### Work request A
According to the SOLR-3881 comment, which class should concatFields() and getExpectedSize() move to?
### Work request B
What are all the method names written with parentheses in the SOLR-3881 comment? Give each one once.
### Work request C
Write the next part of the SOLR-3881 comment, picking up after its final line.

### Document passage
━━━
[
https://issues.apache.org/jira/browse/SOLR-3881?page=com.atlassian.jira.plugin.system.issuetabpanels:comment-tabpanel&focusedCommentId=14088223#comment-14088223
]
Steve Rowe commented on SOLR-3881:
----------------------------------
Vitaliy, thanks for the changes.
I see a few more issues in your latest patch:
# {{LangDetectLanguageIdentifierUpdateProcessor.detectLanguage()}} still uses
{{concatFields()}}, but it shouldn't -- that was the whole point about moving
it to {{TikaLanguageIdentifierUpdateProcessor}}; instead,
{{LangDetectLanguageIdentifierUpdateProcessor.detectLanguage()}} should loop
over {{inputFields}} and call {{detector.append()}} (similarly to what
{{concatFields()}} does).
# {{concatFields()}} and {{getExpectedSize()}} should move to
{{TikaLanguageIdentifierUpdateProcessor}}.
━━━
### Supplied records

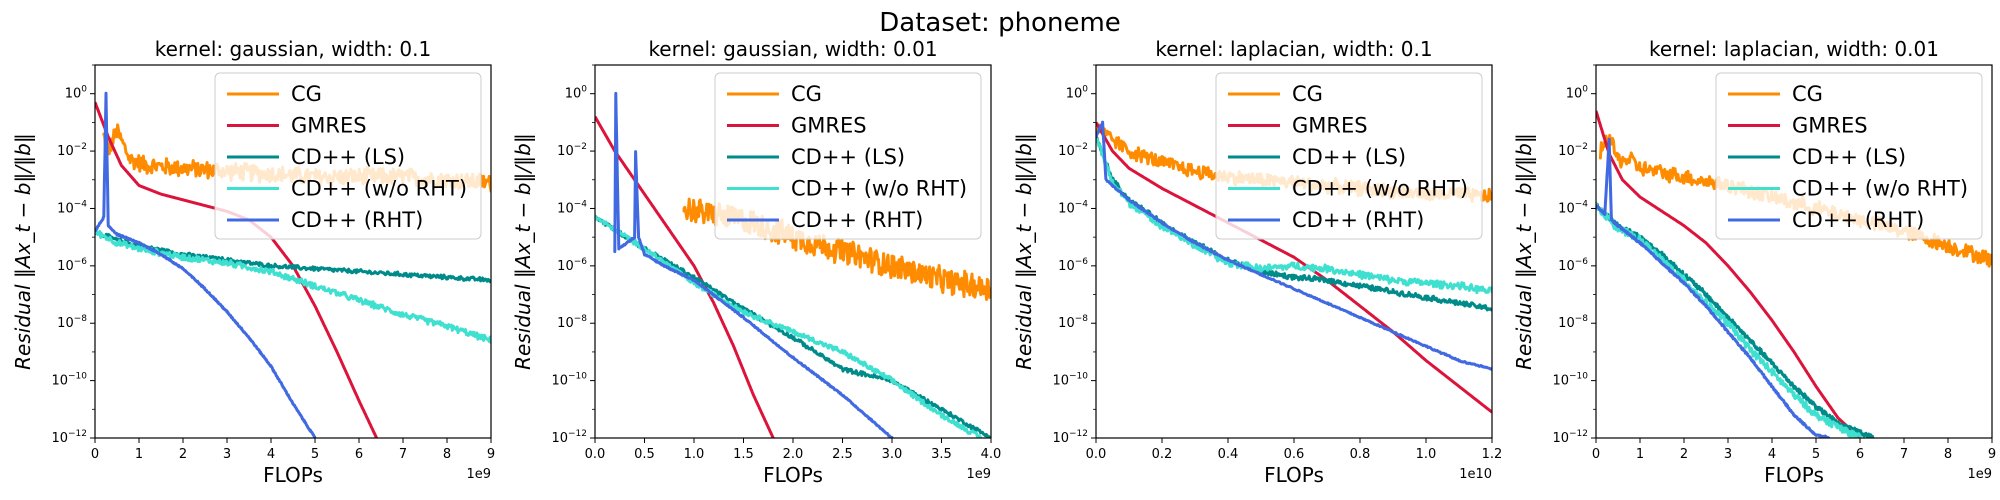  What do you see at coordinates (1492, 454) in the screenshot?
I see `x-tick-label: 1.2` at bounding box center [1492, 454].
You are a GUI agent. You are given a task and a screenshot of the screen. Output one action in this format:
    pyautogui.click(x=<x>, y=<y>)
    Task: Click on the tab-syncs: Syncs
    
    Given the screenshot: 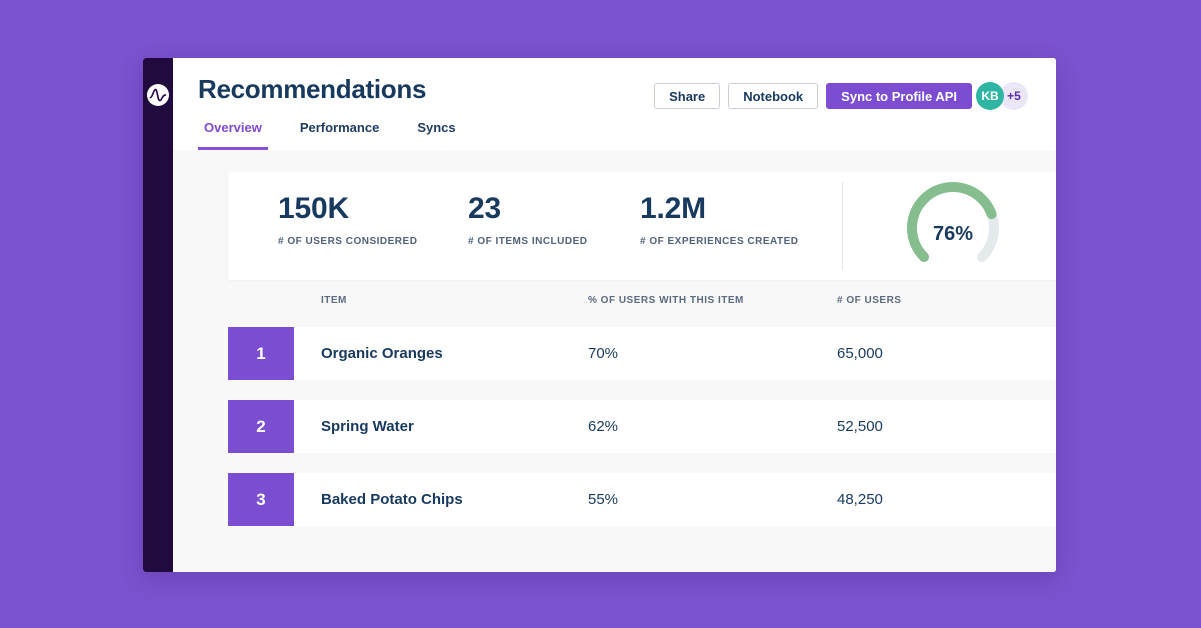 What is the action you would take?
    pyautogui.click(x=436, y=128)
━━━
### Task output A
TikaLanguageIdentifierUpdateProcessor

### Task output B
detectLanguage() (LangDetectLanguageIdentifierUpdateProcessor.detectLanguage()), concatFields(), detector.append(), getExpectedSize()

### Task output C
# {{LanguageIdentifierUpdateProcessor.getExpectedSize()}} still takes a
{{maxAppendSize}}, which didn't get renamed, but that param could be removed
entirely, since {{maxFieldValueChars}} is available as a data member.
# There are a bunch of whitespace changes in
{{LanguageIdentifierUpdateProcessorFactoryTestCase.java}} - it makes reviewing
patches significantly harder when they include changes like this. Your IDE
should have settings that make it stop doing this.
# There is still some import reordering in
{{TikaLanguageIdentifierUpdateProcessor.java}}.
One last thing:
{quote}
bq. The total chars default should be its own setting; I was thinking we could
make it double the per-value default?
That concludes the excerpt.